Volvimos a hablar y vernos como hacíamos antes. Creo que tenías razón, Clara, cuando me advertías que el hecho de no haber sido nunca una pareja formal iba a tener repercusiones. De nuevo nos encontrábamos casualmente. La gravedad del asunto recae en que la conexión que tenemos no es solamente física. Es mental. Eso es lo peligroso. Porque después de haberlo hecho en su sillón de Madrid, no me volví a mi casa. Ambos nos quedamos tirados en la alfombra del living comiendo papas fritas y debatiendo si Biden ganaría una re-elección o si los estadounidenses preferirían volver a Trump.

¿Y sabés qué es lo peor? Nunca le dije que lo amaba.

Él no estaba seguro de comprar un departamento en Madrid, y yo no estaba segura de si de verdad lo amaba. Pero al final, ambas lamparitas —porque me niego decirle bombilla a la lamparita— eventualmente se encendieron. El problema era que estaban en habitaciones diferentes.

Seguimos así por tres semanas.

Una tarde, antes de pasar por un bar a tomar un aperitivo, me pidió que lo acompañe a comprar unas macetas para el departamento nuevo.

Me pareció una propuesta extraña, pero vos sabés bien que nada me divierte más que entrar en negocios. En el camino por los halls y las estanterías, señaló otros artículos para comprar y añadir a la lista. Cuando por fin llegamos a la parte de hogar & naturaleza, o como se llame, me dijo:

Elígela tú.

¿Qué cosa?, le digo.

La maceta.

¿Yo? Em, no sé, no sé ni qué tipo de planta querés.

¿Qué me recomendarías?

Al final del paseo por el negocio, Germán pagó con tarjeta y pidió que le envíen todas las cosas al domicilio, entre las 15 y las 17.

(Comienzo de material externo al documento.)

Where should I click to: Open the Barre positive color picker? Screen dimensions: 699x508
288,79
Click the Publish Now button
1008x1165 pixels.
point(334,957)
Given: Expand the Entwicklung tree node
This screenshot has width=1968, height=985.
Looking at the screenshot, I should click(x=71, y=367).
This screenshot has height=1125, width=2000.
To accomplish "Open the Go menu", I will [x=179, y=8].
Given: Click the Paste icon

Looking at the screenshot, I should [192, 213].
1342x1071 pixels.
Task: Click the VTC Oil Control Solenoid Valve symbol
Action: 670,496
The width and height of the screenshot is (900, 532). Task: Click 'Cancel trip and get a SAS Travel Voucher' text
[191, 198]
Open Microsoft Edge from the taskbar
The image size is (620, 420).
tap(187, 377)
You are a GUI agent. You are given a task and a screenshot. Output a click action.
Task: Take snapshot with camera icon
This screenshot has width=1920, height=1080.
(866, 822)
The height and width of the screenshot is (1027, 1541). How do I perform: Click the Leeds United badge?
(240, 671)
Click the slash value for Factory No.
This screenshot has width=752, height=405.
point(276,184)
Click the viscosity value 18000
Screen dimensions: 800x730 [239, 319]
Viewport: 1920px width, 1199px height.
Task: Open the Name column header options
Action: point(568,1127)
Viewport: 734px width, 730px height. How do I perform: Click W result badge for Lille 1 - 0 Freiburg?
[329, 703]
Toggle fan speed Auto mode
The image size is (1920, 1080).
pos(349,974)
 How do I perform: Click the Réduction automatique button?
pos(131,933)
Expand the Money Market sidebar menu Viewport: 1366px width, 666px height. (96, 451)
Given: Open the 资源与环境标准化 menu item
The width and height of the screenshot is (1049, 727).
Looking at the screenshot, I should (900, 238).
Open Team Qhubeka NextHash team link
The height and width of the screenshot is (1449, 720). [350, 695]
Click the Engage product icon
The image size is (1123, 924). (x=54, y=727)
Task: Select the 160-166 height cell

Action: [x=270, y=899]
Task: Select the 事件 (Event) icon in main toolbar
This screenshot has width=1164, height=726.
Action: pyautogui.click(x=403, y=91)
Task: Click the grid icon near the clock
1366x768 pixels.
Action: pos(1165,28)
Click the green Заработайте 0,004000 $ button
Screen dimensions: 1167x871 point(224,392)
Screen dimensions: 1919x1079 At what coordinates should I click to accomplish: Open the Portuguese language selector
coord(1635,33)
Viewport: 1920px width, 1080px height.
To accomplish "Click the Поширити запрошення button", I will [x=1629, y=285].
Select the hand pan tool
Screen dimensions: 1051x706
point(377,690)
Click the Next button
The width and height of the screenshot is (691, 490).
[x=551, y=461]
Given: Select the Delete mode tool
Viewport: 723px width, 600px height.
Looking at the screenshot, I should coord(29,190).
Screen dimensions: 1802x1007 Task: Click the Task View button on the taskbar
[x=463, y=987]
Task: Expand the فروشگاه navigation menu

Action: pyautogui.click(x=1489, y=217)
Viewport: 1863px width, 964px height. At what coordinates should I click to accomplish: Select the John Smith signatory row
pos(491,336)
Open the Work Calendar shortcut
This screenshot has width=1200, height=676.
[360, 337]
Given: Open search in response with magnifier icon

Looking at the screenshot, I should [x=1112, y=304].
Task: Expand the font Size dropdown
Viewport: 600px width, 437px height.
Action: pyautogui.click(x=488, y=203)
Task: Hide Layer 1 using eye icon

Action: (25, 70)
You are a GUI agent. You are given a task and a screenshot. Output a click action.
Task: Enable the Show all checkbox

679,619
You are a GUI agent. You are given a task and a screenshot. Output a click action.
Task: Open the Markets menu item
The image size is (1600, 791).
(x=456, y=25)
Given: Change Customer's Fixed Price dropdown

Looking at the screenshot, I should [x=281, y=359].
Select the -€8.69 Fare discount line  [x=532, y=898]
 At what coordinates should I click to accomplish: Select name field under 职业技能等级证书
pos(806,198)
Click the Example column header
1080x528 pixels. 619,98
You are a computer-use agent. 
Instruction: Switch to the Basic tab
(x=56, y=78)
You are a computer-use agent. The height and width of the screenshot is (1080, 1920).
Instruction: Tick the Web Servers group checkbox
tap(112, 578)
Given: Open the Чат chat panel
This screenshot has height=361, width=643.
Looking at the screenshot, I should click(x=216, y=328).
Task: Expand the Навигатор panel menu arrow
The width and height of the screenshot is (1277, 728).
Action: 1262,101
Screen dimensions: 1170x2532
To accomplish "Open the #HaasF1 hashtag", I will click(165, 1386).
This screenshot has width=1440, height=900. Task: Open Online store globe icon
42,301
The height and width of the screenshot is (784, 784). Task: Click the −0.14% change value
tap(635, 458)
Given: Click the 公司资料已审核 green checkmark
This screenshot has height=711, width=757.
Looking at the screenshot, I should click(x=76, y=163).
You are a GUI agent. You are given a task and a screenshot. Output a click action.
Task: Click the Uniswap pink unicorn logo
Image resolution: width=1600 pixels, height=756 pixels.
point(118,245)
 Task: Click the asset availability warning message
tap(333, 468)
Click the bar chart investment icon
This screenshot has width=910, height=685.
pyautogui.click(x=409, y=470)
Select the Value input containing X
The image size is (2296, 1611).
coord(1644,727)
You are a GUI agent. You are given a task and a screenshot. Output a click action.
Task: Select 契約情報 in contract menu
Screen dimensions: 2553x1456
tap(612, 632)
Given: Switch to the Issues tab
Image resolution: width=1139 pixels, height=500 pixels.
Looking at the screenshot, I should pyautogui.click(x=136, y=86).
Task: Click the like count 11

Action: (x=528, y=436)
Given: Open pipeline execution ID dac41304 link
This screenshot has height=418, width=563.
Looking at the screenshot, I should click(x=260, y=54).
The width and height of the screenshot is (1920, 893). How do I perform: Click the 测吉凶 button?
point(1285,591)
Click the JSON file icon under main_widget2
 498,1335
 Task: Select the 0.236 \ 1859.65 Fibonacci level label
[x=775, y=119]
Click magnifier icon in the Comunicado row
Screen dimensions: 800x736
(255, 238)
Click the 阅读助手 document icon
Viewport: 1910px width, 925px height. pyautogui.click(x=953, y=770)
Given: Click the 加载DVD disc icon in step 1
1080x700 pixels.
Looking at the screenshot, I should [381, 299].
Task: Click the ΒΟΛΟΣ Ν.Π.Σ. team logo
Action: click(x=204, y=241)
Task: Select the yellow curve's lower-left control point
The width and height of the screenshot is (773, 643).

En ese momento no me supe dar cuenta, amiga, pero la culpa de todo esto que estoy sintiendo la tiene esa planta. Fue la clave de todo. Yo lo vi venir; lo vi venir desde el día que me pidió el número de teléfono en la Librería en la Calle. Pero no tuve el valor de decírselo. Esperé hasta último momento, y cuando finalmente me preguntó si quería ir a vivir con él, le conté que tenía un pasaje comprado a Edimburgo desde hacía un mes.

Me confesó que la última vez que nos dejamos de ver se había sentido muy mal. Que no fue como las anteriores. Extrañaba estar conmigo y para él, haberme encontrado en la librería fue una señal.

Volvió a preguntarme si quería mudarme con él en Madrid. Le dije que no. Y lo siguiente que hice, fue subirme al avión.

Hasta ahora, no tuve la oportunidad de decirle lo que siento por él. Pero vos sabés muy bien, Clara, amiga mía, que legalmente en Escocia no puedo estar por más de seis meses.